5. How Drugs Exert Effects

  • Drugs work by modifying existing physiological or biochemical processes.

  • They may:

    • Activate or inhibit biological targets

    • Form covalent, electrostatic, or hydrophobic interactions with targets

Drug Targets Include:

  1. Ion Channels

  2. Carrier Proteins (Transporters)

  3. Enzymes

  4. Receptors

6. Types of Drug Targets

A. Ion Channels

  • Ion channels are membrane proteins that control the flow of ions (Na⁺, K⁺, Ca²⁺) across cell membranes.

  • Important in neurons, muscle cells, and secretory cells.

Types:

  1. Voltage-Gated Ion Channels:

    • Open/close in response to changes in membrane potential.

    • Example: Sodium channels in neurons.

    • Drugs:

      • Tetrodotoxin — blocks Na⁺ channels (causes paralysis).

      • Lidocaine (Lignocaine) — blocks Na⁺ channels in active neurons (local anesthetic).

  2. Ligand-Gated Ion Channels (Ionotropic Receptors):

    • Open when a chemical ligand (e.g., neurotransmitter) binds.

    • Example: Nicotinic acetylcholine receptor opens Na⁺ channels when ACh binds.

Other Types:

  • Stretch-sensitive (respond to physical force)

  • Temperature-sensitive channels

B. Carrier Proteins (Transporters)

  • Carrier proteins move molecules across membranes via conformational change — no open pore.

  • Can be:

    • Passive (facilitated diffusion) — no energy needed.

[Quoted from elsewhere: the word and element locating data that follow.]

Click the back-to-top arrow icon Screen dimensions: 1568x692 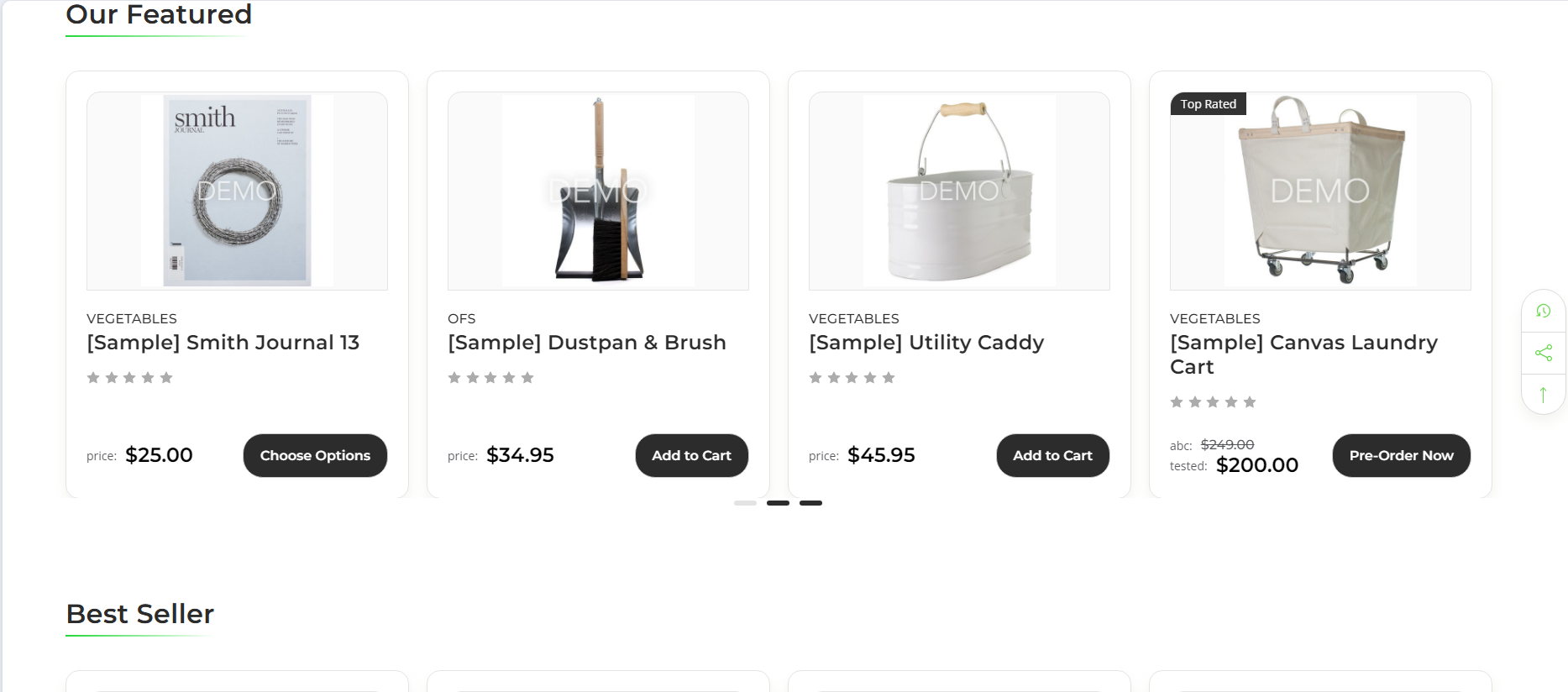pos(1543,394)
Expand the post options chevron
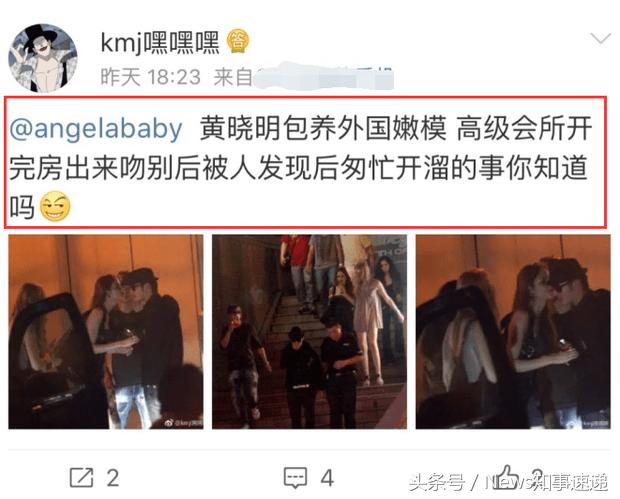Image resolution: width=620 pixels, height=499 pixels. 600,39
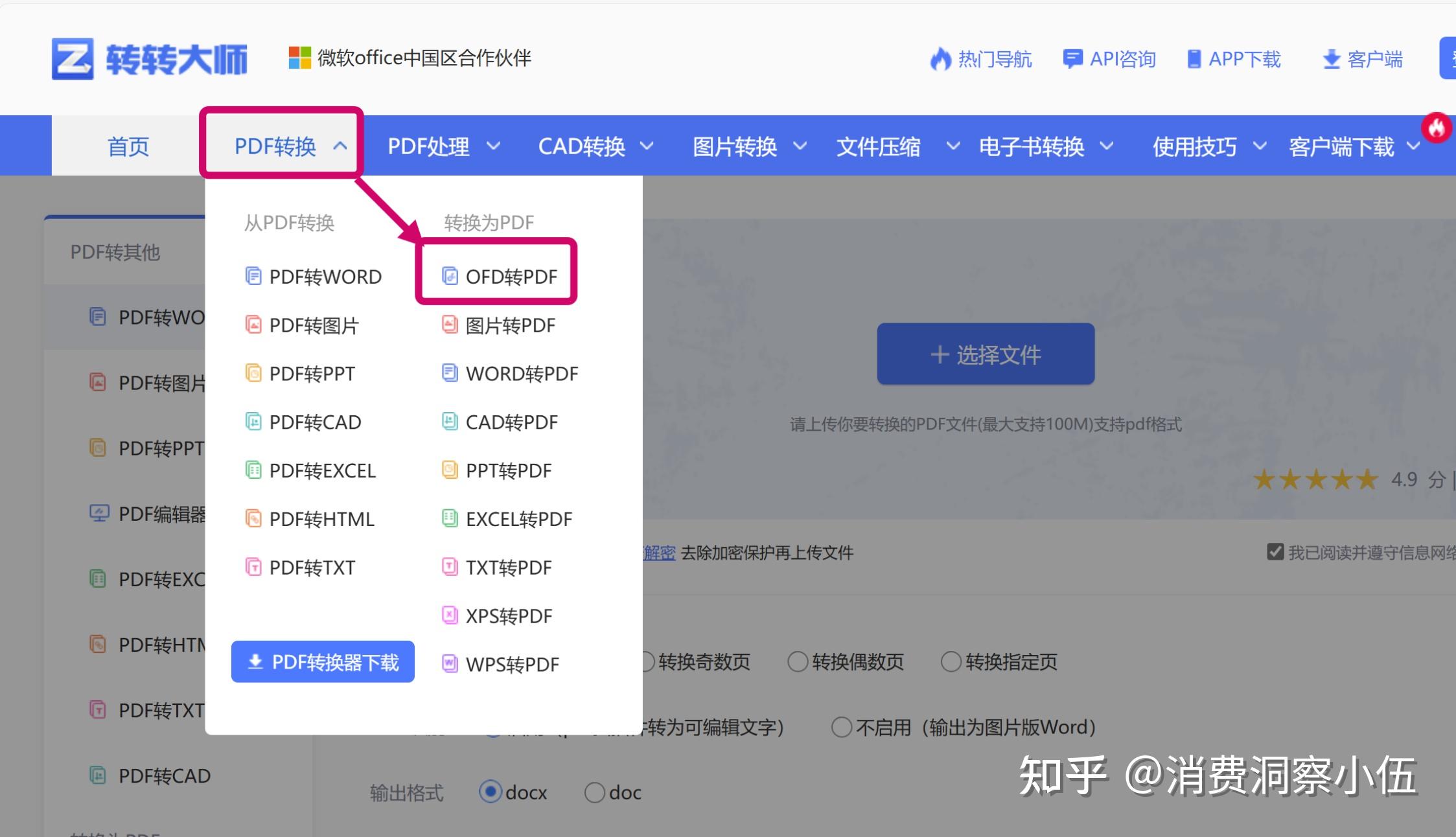Switch to the PDF转其他 tab
Viewport: 1456px width, 837px height.
coord(117,252)
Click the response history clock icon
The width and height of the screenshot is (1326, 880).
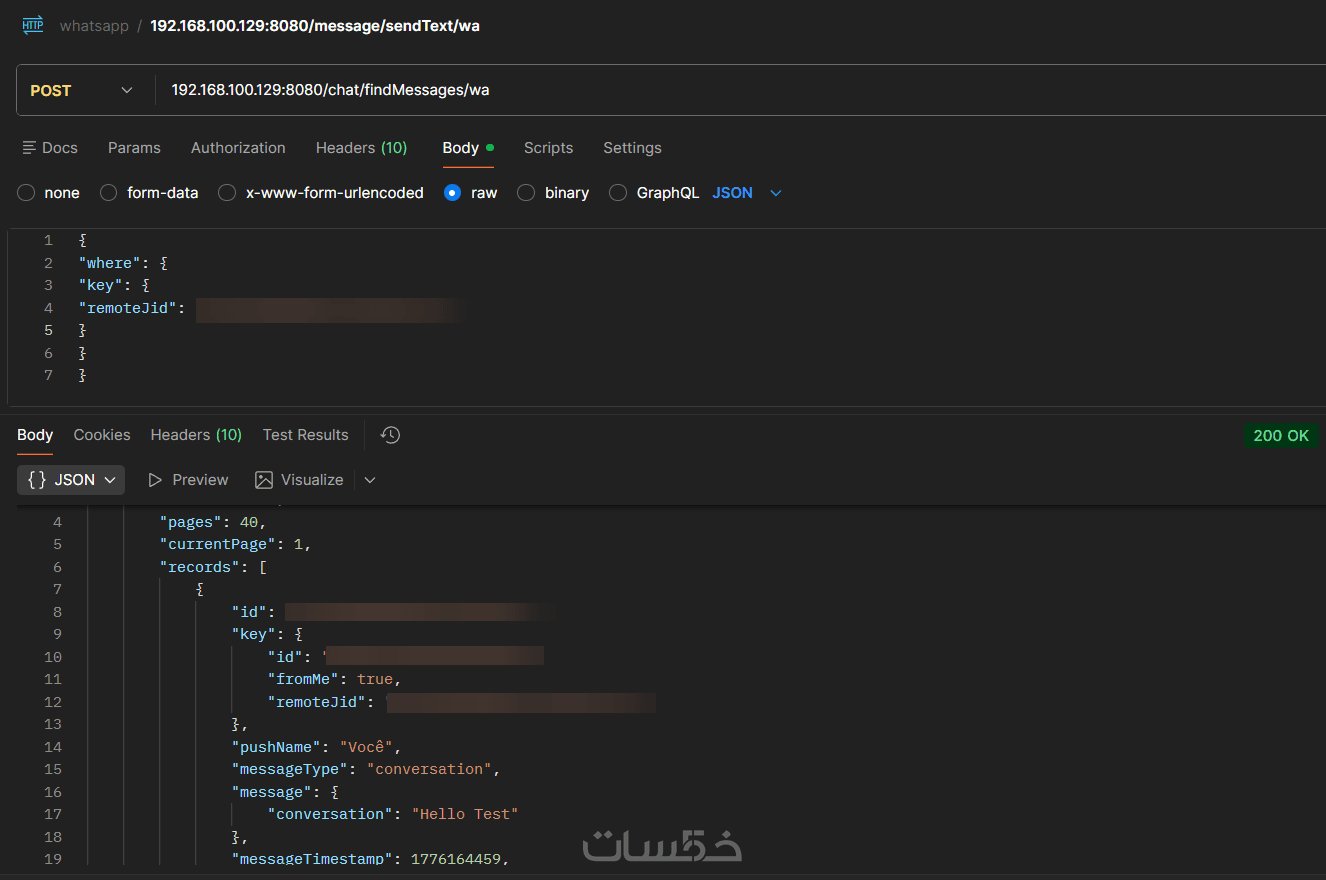tap(391, 435)
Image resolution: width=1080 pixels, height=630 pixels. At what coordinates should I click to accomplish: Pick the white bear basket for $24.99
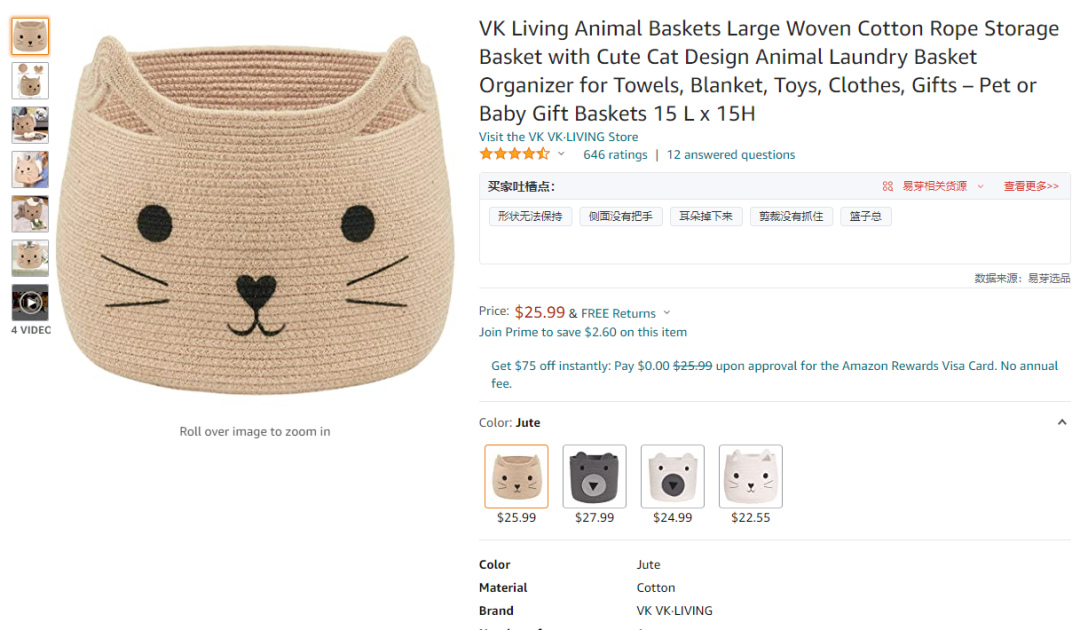click(672, 476)
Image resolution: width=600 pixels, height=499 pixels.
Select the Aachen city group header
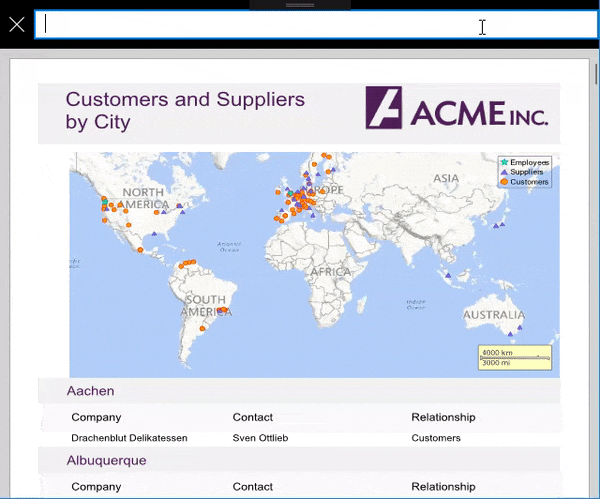(x=91, y=391)

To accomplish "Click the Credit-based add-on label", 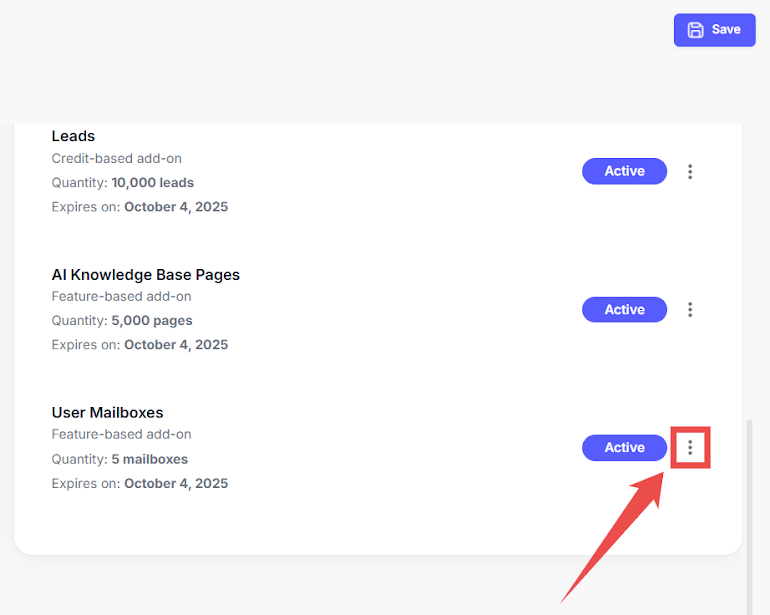I will coord(116,159).

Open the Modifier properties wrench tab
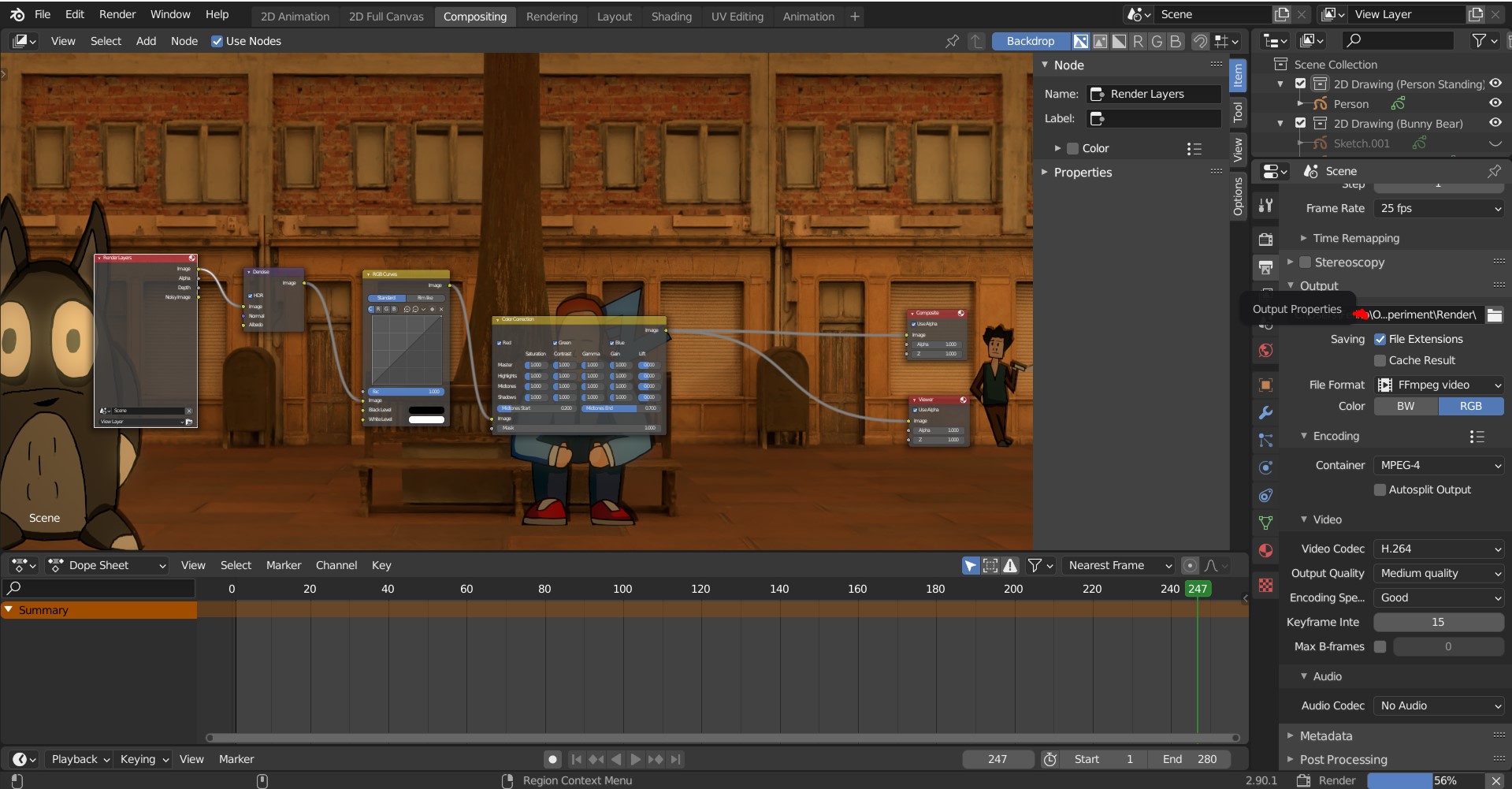(x=1265, y=412)
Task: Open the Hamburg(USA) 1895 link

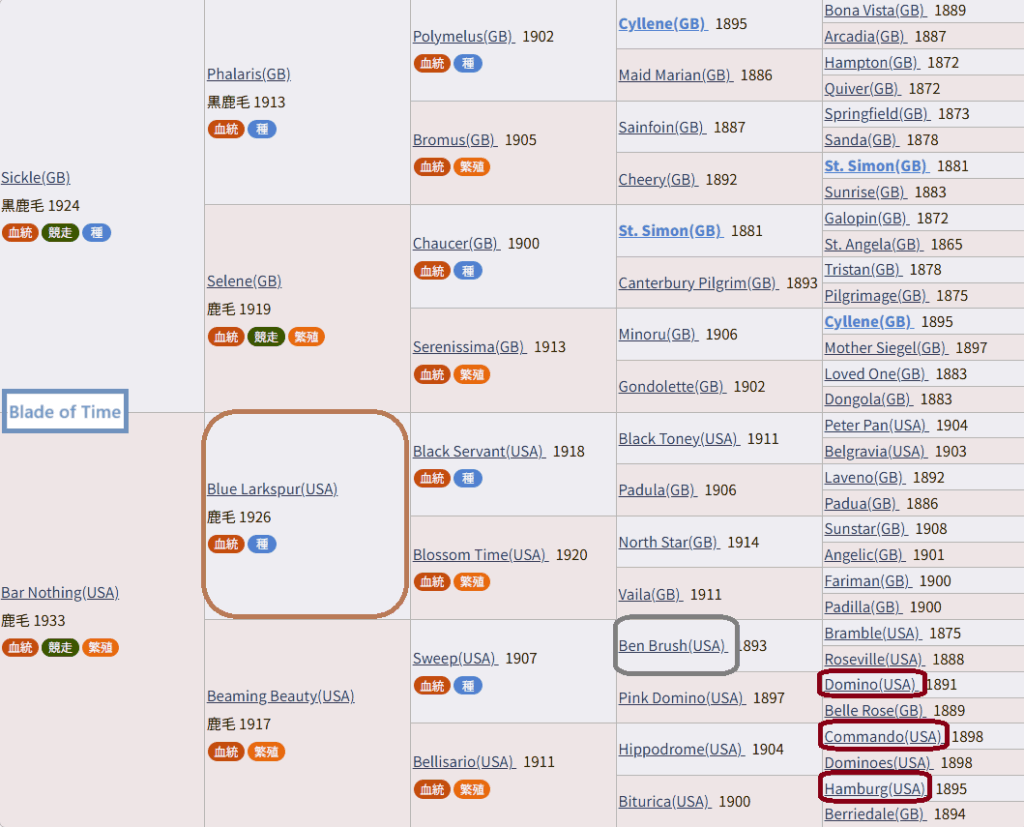Action: pos(876,789)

    • Active transport — requires ATP.

Drug Effects:

  • Drugs can block carrier proteins to alter neurotransmitter reuptake.

Examples:

  • Cocaine: Blocks dopamine and norepinephrine reuptake → euphoria, stimulation.

  • Fluoxetine (Prozac): Selective serotonin reuptake inhibitor (SSRI) → increases serotonin levels → antidepressant effect.

C. Enzymes

  • Enzymes are biological catalysts that speed up reactions.

  • Drugs may inhibit or activate enzymes to alter biological pathways.

Example:

  • Neostigmine: Reversibly inhibits acetylcholinesterase → prevents breakdown of acetylcholine → ↑ ACh at neuromuscular junction → treats myasthenia gravis.

  • Organophosphates: Irreversible AChE inhibitors → toxic accumulation of acetylcholine.

D. Receptors

  • Receptors are proteins that detect chemical signals (hormones, neurotransmitters) and trigger cellular responses.

Drug–Receptor Interactions:

  • Agonist: Binds and activates receptor → mimics natural ligand.

  • Antagonist: Binds but does not activate → blocks natural ligand.

Examples:

  • Beta-Agonists: Stimulate β-adrenergic receptors → increase heart rate, dilate airways.

  • Antihistamines: Block histamine receptors → relieve allergy symptoms.

7. Non-Selective Drug Actions

  • Some drugs act via simple physical or chemical mechanisms, not specific targets.
    Examples:

  • Antacids (e.g., CaCO₃): Neutralize stomach acid chemically.

  • Osmotic Laxatives: Draw water into the intestines → promote bowel movement.

8. Summary Table

Drug Target Example Drugs Mechanism Effect
Ion Channels Lidocaine, Tetrodotoxin Block Na⁺ channels Nerve impulse inhibition
Carrier Proteins Cocaine, Fluoxetine Block neurotransmitter reuptake Enhanced synaptic signaling
Enzymes Neostigmine, Organophosphates Inhibit AChE ↑ ACh levels
Receptors Beta-Agonists, Antihistamines Activate or block receptor Alter physiological response
Non-Selective Agents Antacids, Laxatives Physical/chemical actions Neutralize acid, draw water

9. Key Takeaways

  • Pharmacodynamics = What the drug does to the body.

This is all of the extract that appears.